Latent class mixed models – with graphics (2024)

[This article was first published on Matt's Stats n stuff » R, and kindly contributed to R-bloggers]. (You can report issue about the content on this page here)

Want to share your content on R-bloggers? click here if you have a blog, or here if you don't.

Foreword

Apologies that the output isn’t showing well as far as spacing and alignment is concerned. Am working on fixing that!

Background

Generally when we have a set of data, we have known groupings. Be that three different treatment groups, two sex groups, 4 ethnicity groups etc.
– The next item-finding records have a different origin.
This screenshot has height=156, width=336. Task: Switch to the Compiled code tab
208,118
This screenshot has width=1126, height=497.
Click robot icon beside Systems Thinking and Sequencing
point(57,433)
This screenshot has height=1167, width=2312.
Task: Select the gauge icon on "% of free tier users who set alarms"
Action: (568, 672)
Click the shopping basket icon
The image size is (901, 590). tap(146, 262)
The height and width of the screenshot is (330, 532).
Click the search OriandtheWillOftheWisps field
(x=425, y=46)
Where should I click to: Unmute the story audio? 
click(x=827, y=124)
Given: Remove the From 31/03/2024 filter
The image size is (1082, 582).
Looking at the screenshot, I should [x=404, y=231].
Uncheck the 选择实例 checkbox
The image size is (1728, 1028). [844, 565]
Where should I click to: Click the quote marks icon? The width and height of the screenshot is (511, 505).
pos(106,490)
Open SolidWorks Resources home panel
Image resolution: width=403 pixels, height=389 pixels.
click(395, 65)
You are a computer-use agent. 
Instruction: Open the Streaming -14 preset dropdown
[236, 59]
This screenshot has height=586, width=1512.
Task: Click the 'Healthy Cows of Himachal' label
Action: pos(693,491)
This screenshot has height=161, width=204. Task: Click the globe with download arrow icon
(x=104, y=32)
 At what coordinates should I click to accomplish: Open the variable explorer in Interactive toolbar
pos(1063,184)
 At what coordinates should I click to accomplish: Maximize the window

There is also the possibility of unobserved groupings within your data, some examples (I’m clutching at straws here) are those who are vegetarians and those who aren’t, those who regularly exercise and those who don’t, or those who have a family history of a certain condition and those who don’t (assuming those data were not collected). There is an approach to look into this.

Model and implementation

I’m no expert on anything, let alone the literature for this, yet. Terms used are Latent Class Analysis (LCA) and Mixture Modeling (MM) (sometimes Finite MM). From what I can tell these are largely the same, certainly they’re from the same ‘school’ of approaches to investigating this sort of occurrence within a data set. Reading the first few lines of the wiki page for LCA and MM would lead you to think that the differences are technical (minimal?). It would be nice if with that I’ve put my foot in it enough for someone to comment and provide a very clear, concise explanation of the differences!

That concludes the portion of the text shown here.